The fiscal agreed that the prosecution had not proven conspiracy. He did not interpose any objection to the motion of Wilson’s counsel that he (Wilson) be allowed to plead guilty to homicide. So, Wilson was re-arraigned and he pleaded guilty to homicide (3 tsn March 6, 1973).

Then, the defense counsel moved that Wilson should be given the benefit of the mitigating circumstance of voluntary surrender to the authorities. The fiscal interposed no objection to that motion because on the back of the warrant of arrest, there appears the following notation signed by the acting chief of police: "The accused Wilson Parohinog voluntarily surrender(ed) in (to) this department", meaning the police department.

Thus, the murder case was terminated, although the trial judge did not immediately render his decision therein and did not impose the corresponding sentence for homicide upon Wilson Parohinog.

The trial was continued with respect to the attempt homicide wherein the offended party was Rafael-Leal (3 tsn March 6, 1973).

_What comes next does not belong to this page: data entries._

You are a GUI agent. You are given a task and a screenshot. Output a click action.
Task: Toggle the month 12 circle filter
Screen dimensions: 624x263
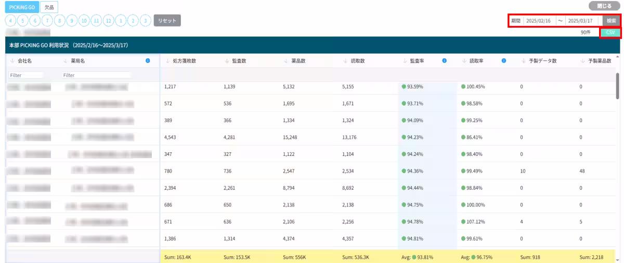[108, 21]
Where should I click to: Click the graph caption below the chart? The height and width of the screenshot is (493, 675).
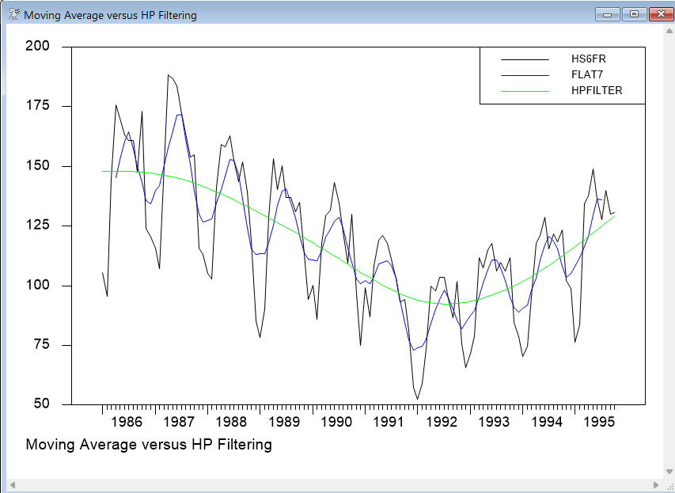(x=149, y=444)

But after a defense witness had testified at the continuation of the trial, the defense counsel filed a motion dated March 16, 1973 praying "that the instant motion to change plea of guilty to that of not guilty be granted" because Wilson Parohinog allegedly had a "meritorious defense." That motion was set for hearing on March 19, 1973. On that day. the trial court issued an order, which, by using the word "withdrawn", became ambiguous or out of context.

The order reads: "As prayed for by the accused that the motion to change his plea of guilty to that of not guilty be withdrawn, and finding it to be justified, the same is granted."cralaw virtua1aw library

It may be asked: what did the trial court grant in that order? It granted the withdrawal of the motion of the accused to change his plea of guilty to that of not guilty. The order did not grant the motion to withdraw the plea of guilty and to substitute for it the plea of not guilty.chanrobles law library : red

But did accused Wilson Parohinog file another motion withdrawing his motion to change his plea of guilty to not guilty? The record does not show that he filed such a motion. It is the order itself which states that he filed such a motion.

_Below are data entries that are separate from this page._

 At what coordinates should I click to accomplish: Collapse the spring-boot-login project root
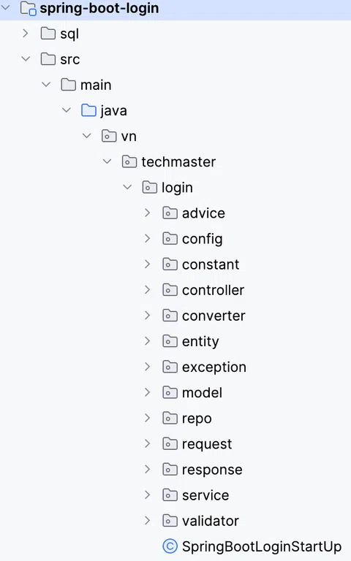pos(6,8)
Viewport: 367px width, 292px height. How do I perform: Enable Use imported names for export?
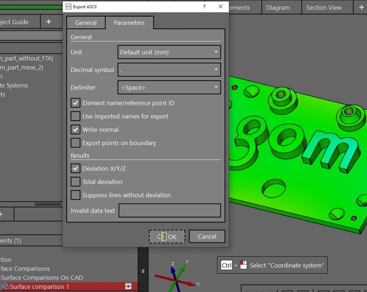point(75,116)
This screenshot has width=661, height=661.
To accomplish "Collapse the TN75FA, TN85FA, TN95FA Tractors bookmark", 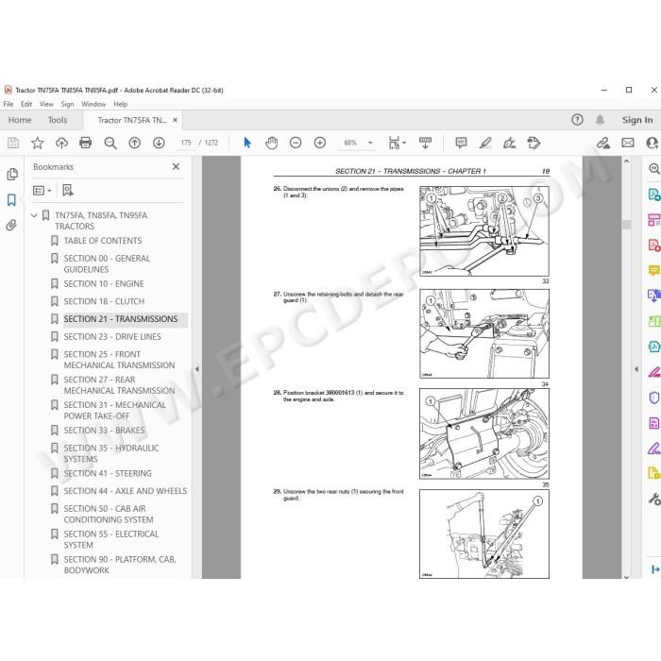I will (34, 215).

The defense presented three more witnesses. Wilson and his co-accused did not testify. The trial court in its lengthy but confusing and inadequate decision did not make coherent and definitive factual findings. It merely stated that the version of the defense "is a truthful reflection of the facts and circumstances of this incident" but it did not make a complete recital of the facts as shown in the evidence of the defense. It merely summarized the testimonies of the witnesses and stated why some testimonies of the prosecution witnesses should not be given credence.

The trial court convicted Wilson of murder without stating why the crime was murder. It found that there was no abuse of superiority. It did not find that there was evident premeditation. It found that Wilson was entitled to the mitigating circumstance of immediate vindication of a grave offense because Garcia had shot Wilson with the gun of Rafael Leal, the victim in the attempted murder case.

Hence, the trial court sentenced Wilson to a straight penalty of seventeen years, four months and one day of reclusion temporal and ordered him to pay an indemnity of twelve thousand pesos to the heirs of Garcia. It acquitted Wilson of attempted murder with respect to Leal.

The trial court also acquitted Wilson’s sister Soterania, his brothers Robinson and Loreto and his companion Teodore.

That the trial court was confused and did not scrutinize the record carefully is shown by the fact that on page two of its decision, it noted that Wilson and his co-accused pleaded not guilty. Then, on page five, it noted that after the prosecution had rested its case, Wilson changed his plea of not guilty to that of guilty. It forgot that Wilson pleaded guilty to the charge of homicide and not murder. It also forgot that Wilson tried to change his plea of guilty to not guilty and that it issued an order allowing the withdrawal of his motion for a change of plea.cralawnad

On page 17 of its decision, the trial court noted once more that Wilson "entered a plea of guilty" but it did not clarify that it was a plea of guilty to the charge of homicide.

Considering all the foregoing, I concur in the opinion that Wilson is guilty of homicide only.